Both April and June turned out to be unusually wet in Bartlesville, so I was glad I ended up choosing our typical summer vacation spot of Santa Fe, New Mexico. Santa Fe’s altitude provides a welcome summertime escape from Bartlesville’s humid subtropical weather (Cfa). For those not keeping track, I had stayed in Santa Fe ten times over the previous fifteen years, with Wendy joining me for the last seven of those trips.
This trip began with a drive down the Turner Turnpike. For decades, I made that pilgrimage multiple times each year to see my parents in Oklahoma City, but in 2022 my father passed and my mother moved to Bartlesville. So my visits to my hometown increased drastically in early 2022 but then were abruptly curtailed.
Back in 2017-2018, the turnpike was widened to three lanes between Sapulpa and Bristow. Thankfully, the Access Oklahoma project will widen the remaining 68 miles of the turnpike. The project might conclude in 2036 and is projected to cost $2.5 billion. I welcome it, having endured decades of ever-increasing truck traffic over the Turner’s route through the hilly crosstimbers. The road is currently being widened southwest of Bristow, and a new bridge is going up at Wellston.
One way I dealt with the severed connection to my hometown was a plethora of posts in 2022 and 2023 about Windsor Hills, Putnam City, and Tex-Mex food, pizza, and burgers I enjoyed in my youth. After our failed attempt to visit OKC in the spring, I ordered some of Johnnie’s hickory sauce for Wendy, and it was a fait accompli that we would return to Britton Road so Wendy could order a #1 with Johnnie’s sauce while I opted for my usual burger with just cheese and mayonnaise. We were both loyal to the late Johnnie Haynes’ preference, ordering our burgers with shredded, not sliced, cheese.
Although we ventured downtown for its art museums, I resisted going by the former Allen Morgan Street Memorial Myriad Convention Center, which is being demolished and was featured in my January 2025 post on OKC Urban Renewal. I preferred not to witness the destruction of the place where I attended a couple of proms, graduated from high school, and participated in various conferences over the decades.
We exited Interstate 40 to follow Oklahoma City Boulevard westward, which in my youth was the original route of the elevated crosstown expressway. We caught passing glimpses of the large new Omni hotel, the new convention center, and Scissortail Park before turning north on Walker Avenue and then east on Colcord to park in the Arts Garage by City Hall.

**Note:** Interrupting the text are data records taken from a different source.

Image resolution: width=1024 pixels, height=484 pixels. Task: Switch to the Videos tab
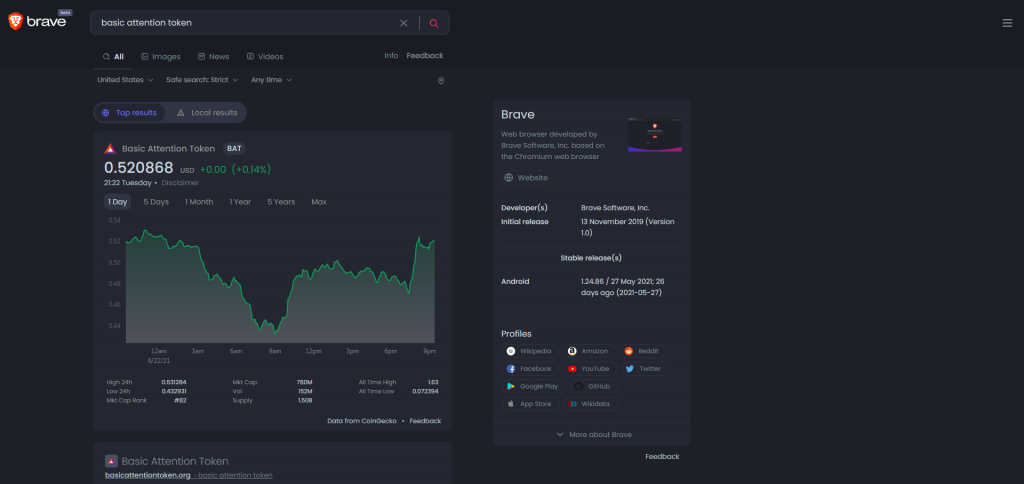pyautogui.click(x=264, y=57)

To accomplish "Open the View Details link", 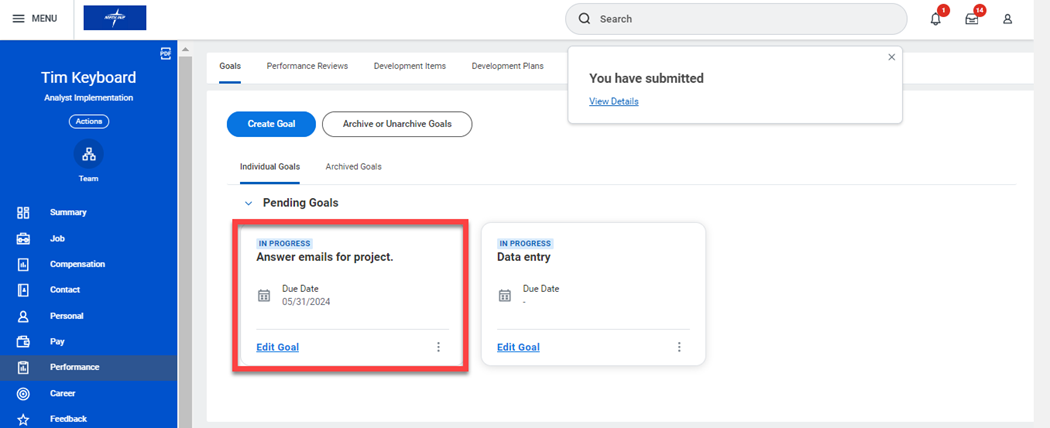I will [x=614, y=101].
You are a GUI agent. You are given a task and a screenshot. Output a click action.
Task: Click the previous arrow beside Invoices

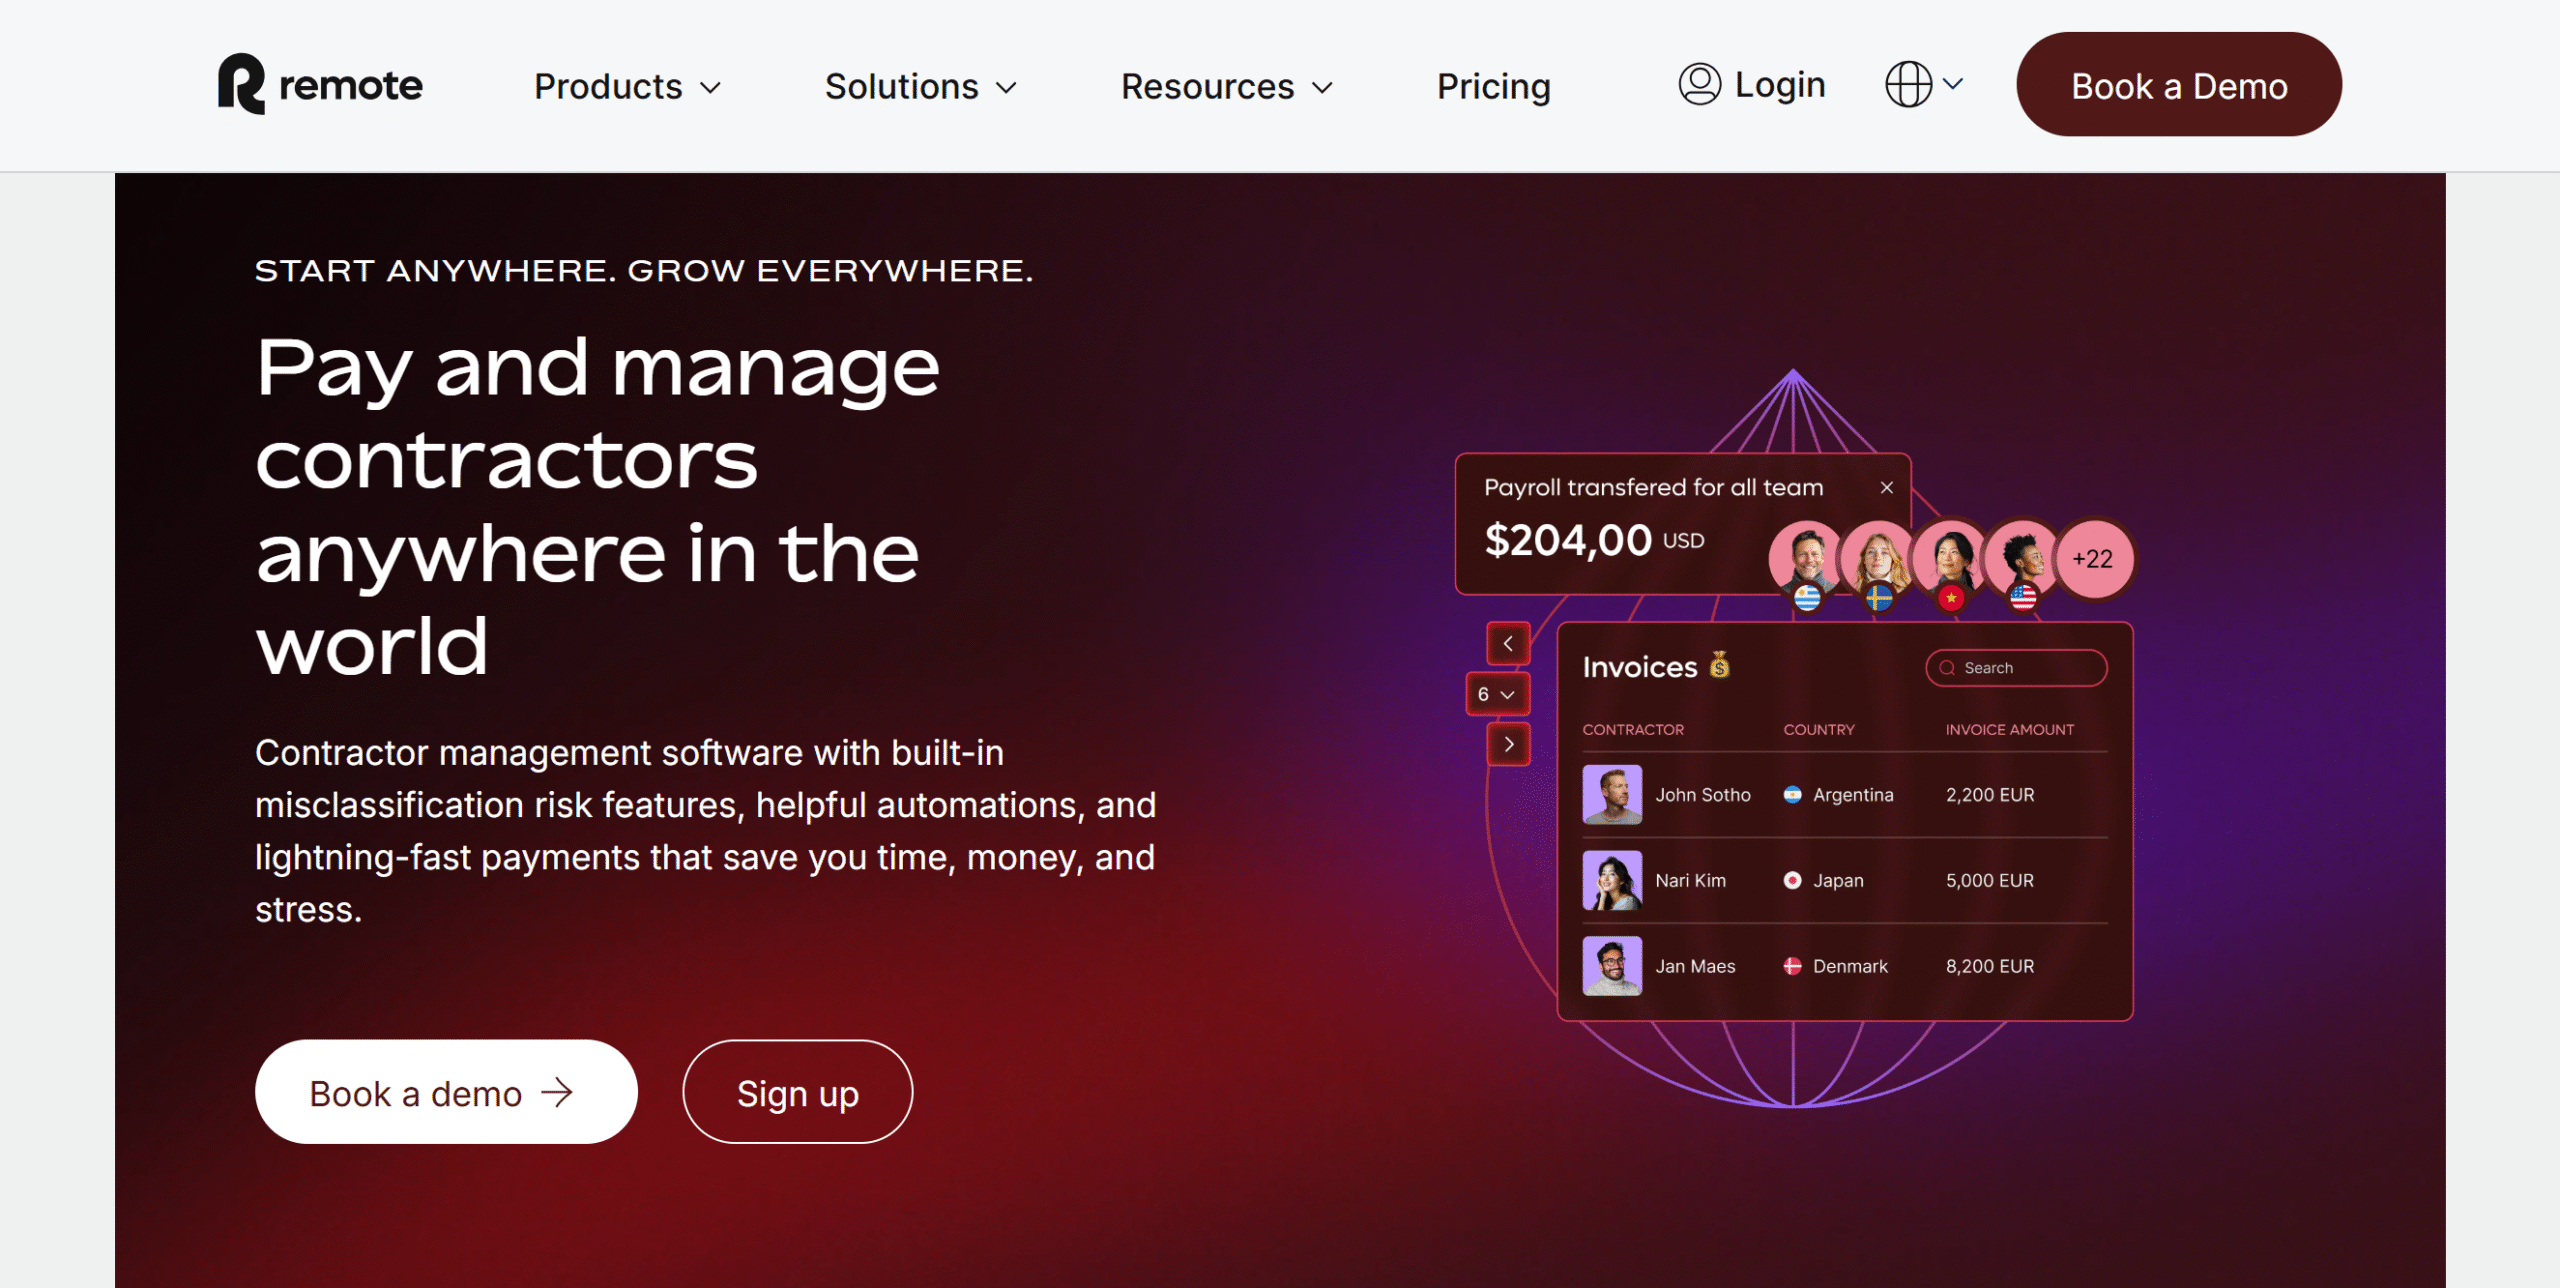[x=1508, y=644]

Oklahoma City Museum of Art
While I was growing up, the city’s art museum was in a building on the state fairgrounds and concentrated on 20th-century American painting and photography. There was a second museum, the Oklahoma Museum of Conservative Art, that exhibited European representational works, but it was up in snooty Nichols Hills, and I don’t recall ever visiting it.
The current and vastly improved museum opened in 2002, and it has always featured glass creations of Dale Chihuly. We took a quick stroll through that gallery but focused our attentions elsewhere.

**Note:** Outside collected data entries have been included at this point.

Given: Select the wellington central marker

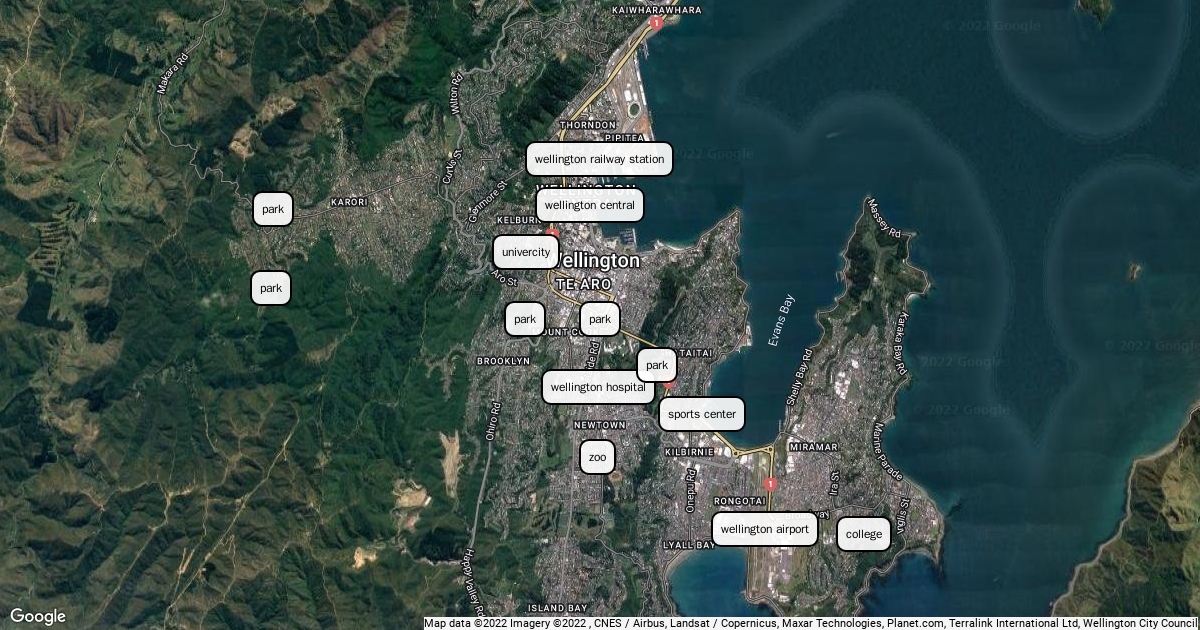Looking at the screenshot, I should [x=589, y=205].
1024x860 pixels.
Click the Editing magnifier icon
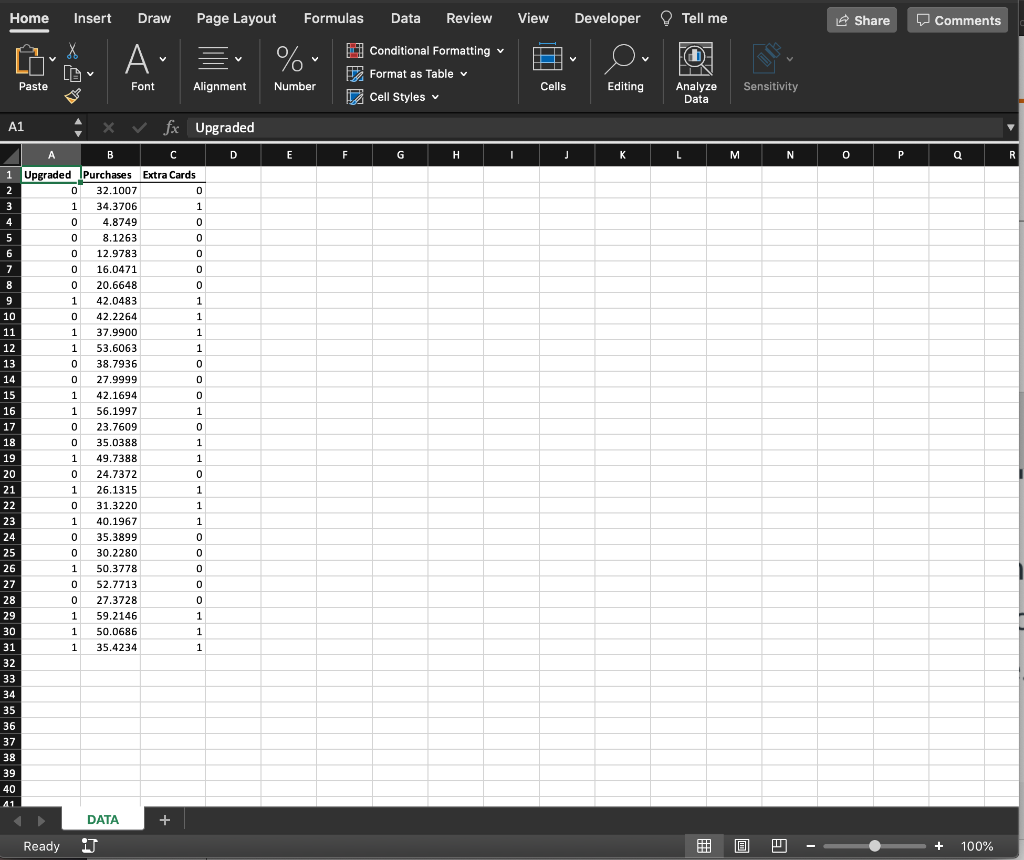(x=622, y=58)
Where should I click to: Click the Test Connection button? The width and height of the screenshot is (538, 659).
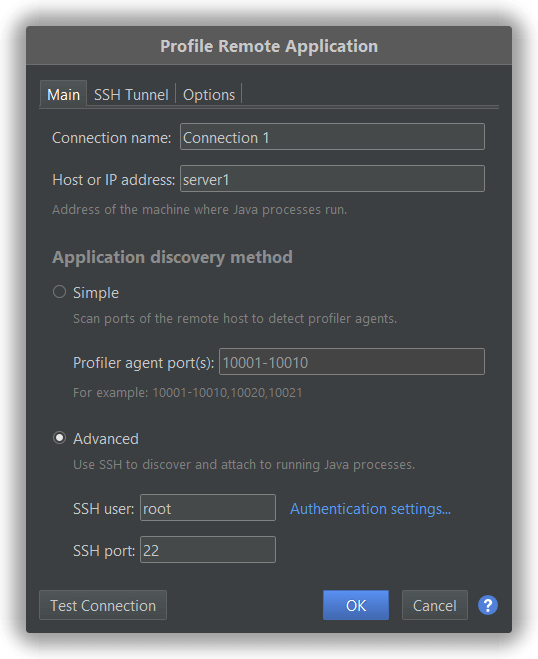103,605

There was an exhibit of Ansel Adams’ photography, but that has never appealed to Wendy, and I’ve seen enough exhibits of his work, including a large show at Gilcrease in 2008, to satisfy my interest. We paid far more attention to a Postwar Abstraction exhibit.
Wendy liked the color field Willem de Looper created without brushes by flooding his canvas with layer after layer of thinned acrylic paint. It reminded me of some of the paint pours she created before shifting to her current interest in rerooting the hair of Barbie dolls. She accessorizes and donates many of them to children at one of our underprivileged schools.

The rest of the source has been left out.